Wer bin ich?

Foto: Stefanie Füssenich, Urban Zintel

Hunderttausende Flugkilometer und ein Gentest – der Weg zur Identität kann ganz schön lang sein. Sarah Fischer ist ihn gegangen.

Immer wieder Passkontrollen, und überall fremd: Sarah Fischer heißt so, seit sie eine Woche alt ist. Geboren in Deutschland mit dem falschen Gesicht. Mit einem asiatischen Gesicht.
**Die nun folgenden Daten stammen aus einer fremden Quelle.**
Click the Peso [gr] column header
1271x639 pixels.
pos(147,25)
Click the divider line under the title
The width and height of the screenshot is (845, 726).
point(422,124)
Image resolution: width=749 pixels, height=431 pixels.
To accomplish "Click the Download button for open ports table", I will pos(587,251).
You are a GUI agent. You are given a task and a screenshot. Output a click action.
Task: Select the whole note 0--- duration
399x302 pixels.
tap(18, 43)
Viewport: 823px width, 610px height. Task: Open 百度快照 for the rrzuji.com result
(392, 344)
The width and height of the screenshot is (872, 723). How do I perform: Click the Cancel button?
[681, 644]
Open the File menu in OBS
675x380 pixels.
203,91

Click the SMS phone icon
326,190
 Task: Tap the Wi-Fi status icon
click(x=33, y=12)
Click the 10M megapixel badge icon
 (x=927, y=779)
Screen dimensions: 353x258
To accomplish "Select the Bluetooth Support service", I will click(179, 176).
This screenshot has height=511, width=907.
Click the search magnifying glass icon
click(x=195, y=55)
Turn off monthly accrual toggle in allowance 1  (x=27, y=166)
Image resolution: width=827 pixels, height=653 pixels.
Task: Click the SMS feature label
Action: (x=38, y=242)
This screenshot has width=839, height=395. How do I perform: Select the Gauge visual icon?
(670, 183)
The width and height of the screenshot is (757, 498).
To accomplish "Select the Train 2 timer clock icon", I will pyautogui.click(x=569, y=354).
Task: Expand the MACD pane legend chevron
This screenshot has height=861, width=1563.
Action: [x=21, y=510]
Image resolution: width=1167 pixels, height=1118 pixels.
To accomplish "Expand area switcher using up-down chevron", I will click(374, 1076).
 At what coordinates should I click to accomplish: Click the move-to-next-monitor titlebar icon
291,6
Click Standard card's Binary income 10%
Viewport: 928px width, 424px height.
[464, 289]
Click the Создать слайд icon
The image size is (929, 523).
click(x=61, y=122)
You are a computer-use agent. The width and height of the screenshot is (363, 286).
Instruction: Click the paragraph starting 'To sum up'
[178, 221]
Die Mutter, die sie nicht wollte, legte sie einer deutschen Frau in die Arme und verschwand aus Sarahs Leben. Für ihre Tochter begann damit eine Identitätssuche über viele Jahre und Kontinente.

In der Küche einer nachlässig eingerichteten Münchener Altbauwohnung sitzt eine zierliche Mittdreißigerin mit einem exotischen Gesicht und klappt ihre Finger nacheinander auf: „Angefangen habe ich im Frühjahr 2002 in Burma. Dann kam Thailand, Laos Kambodscha, Vietnam“ – die erste Hand ist voll – „China, Tibet, Hongkong, Malaysia, Philippinen“ – die Finger der zweiten Hand sind abgezählt – „Indonesien. In Japan und Korea war ich nicht, weil mir das zu teuer war. Und Papua-Neuguinea ging logistisch irgendwie nicht.“ Zwei Jahre dauerte der Asientrip, der nahtlos in eine Südamerikareise überging. Sarah Fischer ist mittlerweile mehr gereist als mancher Diplomat und kann sich in einem Dutzend Sprachen verständigen. Sie arbeitet als Diareferentin, Fotografin, Übersetzerin, Fremdenführerin. Eine tatkräftige, kommunikative Frau. Doch wer genau zuhört, ahnt: fast jeder Stempel in ihrem Pass markiert die Station einer langen, belastenden Suche.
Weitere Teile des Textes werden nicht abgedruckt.